Research by Katherine Collison and others aimed to develop a better way to measure Machiavellianism that matches theoretical understanding. The researchers started by asking experts to describe Machiavellianism using 30 specific personality traits from the five-factor model of personality. The experts identified 13 key traits, notably low agreeableness (being uncooperative) and high conscientiousness.

The researchers then created a questionnaire called the Five Factor Machiavellianism Inventory (FFMI), starting with 201 questions based on these traits. They tested it in two studies with 710 people from Amazon's Mechanical Turk platform. They shortened the questionnaire to 52 questions and confirmed it worked well by comparing it to other established measures of personality, including the Big Five traits, existing Machiavellianism tests, psychopathy, narcissism, ambition, and impulsivity. The results suggest this new FFMI test could be a possible tool for measuring Machiavellianism.

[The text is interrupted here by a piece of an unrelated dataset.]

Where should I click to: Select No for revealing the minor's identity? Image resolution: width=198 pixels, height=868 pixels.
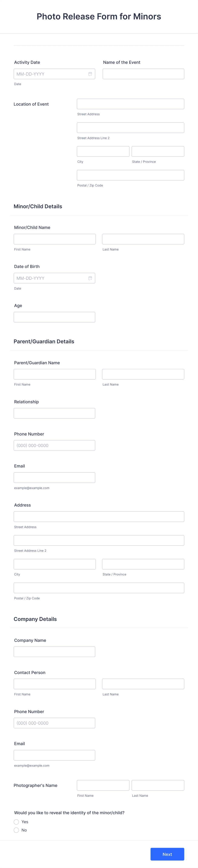click(x=16, y=830)
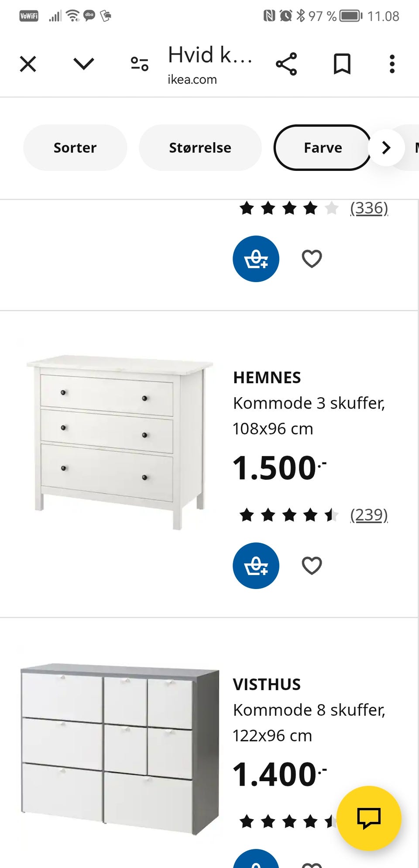
Task: Close the current page view
Action: point(27,64)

The FFMI displayed positive correlations with a range of criteria for vocational and work-related success and was shown to be distinct from psychopathy.

===Machiavellian Personality Scale (MPS)===

Dahling, Whitaker, and Levy (2009) developed the Machiavellian Personality Scale (MPS) to address the shortcomings of the original MACH-IV. However, reliability issues arose with the MPS, the same ones that historically have been associated with the Mach IV.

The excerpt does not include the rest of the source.